___ GIVEN RECORDS

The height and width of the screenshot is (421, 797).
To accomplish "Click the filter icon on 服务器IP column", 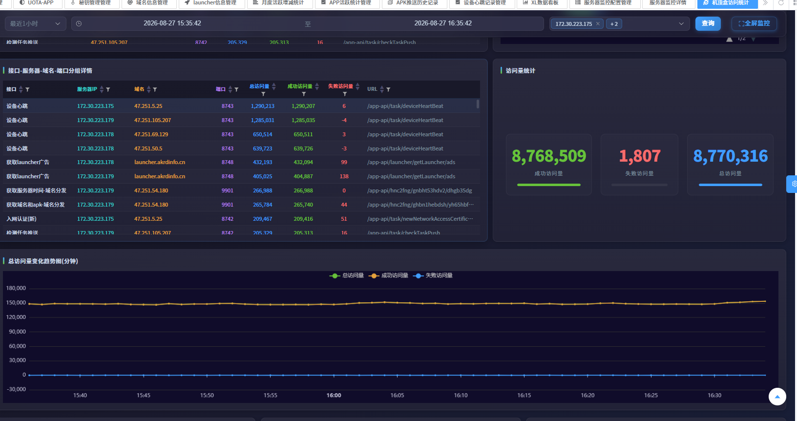I will tap(108, 89).
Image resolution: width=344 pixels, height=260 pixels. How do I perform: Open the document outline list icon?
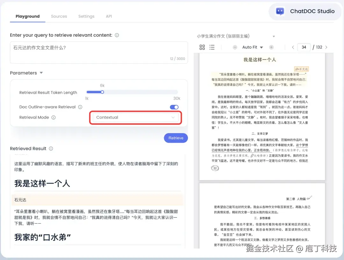coord(211,47)
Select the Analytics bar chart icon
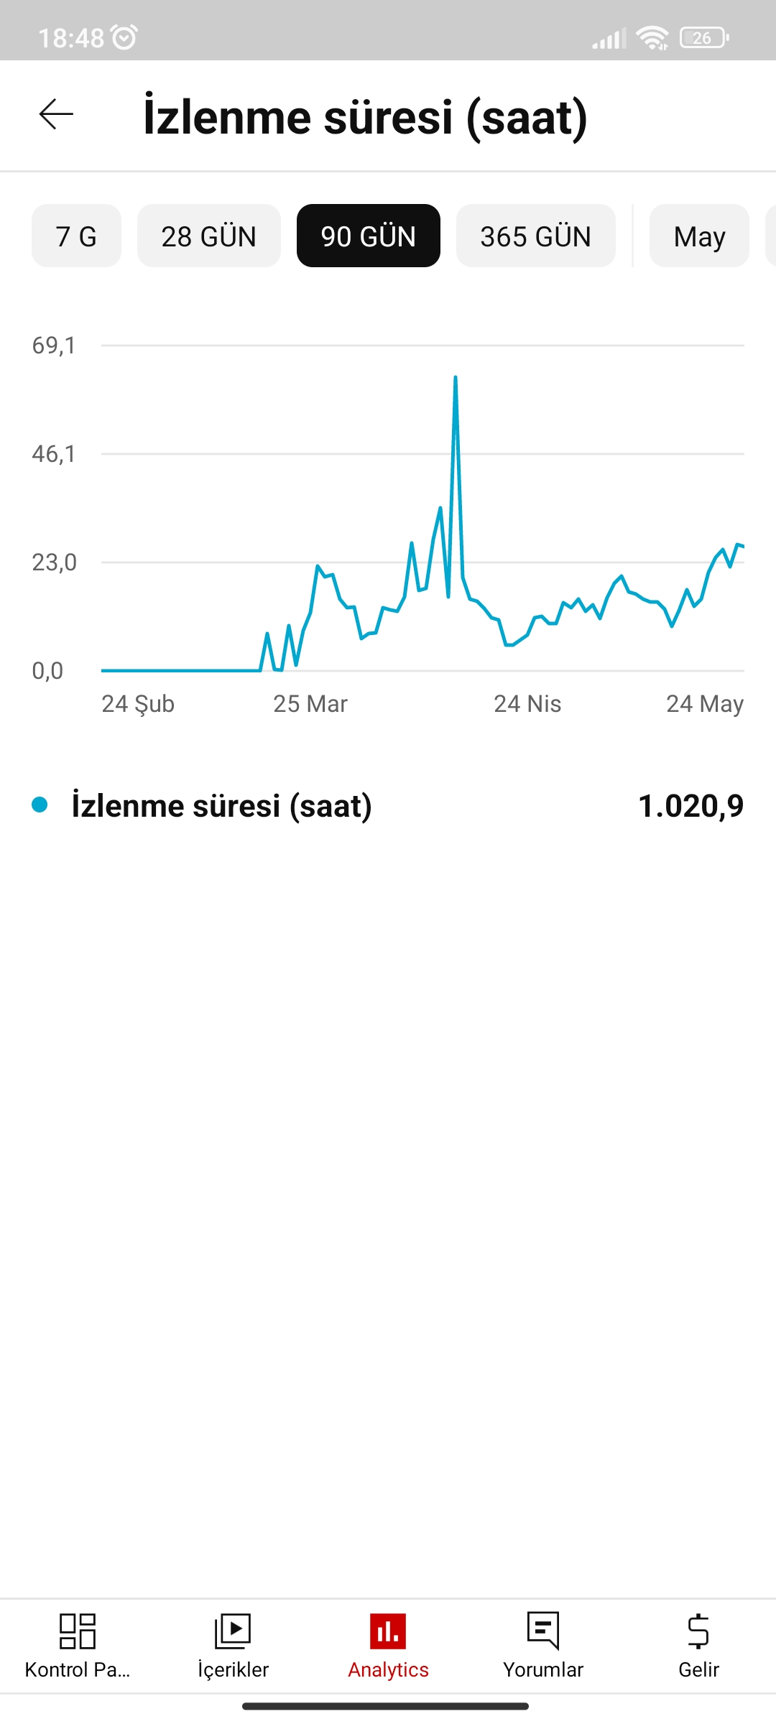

______

--- GOAL OF THE EXERCISE ---
Please transcribe exactly the lines from the one containing "Image resolution: width=344" through the final line of the data, including both, and nothing else. Pictures are to be left out.

--- YOUR SOLUTION ---
Image resolution: width=344 pixels, height=260 pixels. How do I perform: Open the document outline list icon?
coord(211,47)
Select the Analytics bar chart icon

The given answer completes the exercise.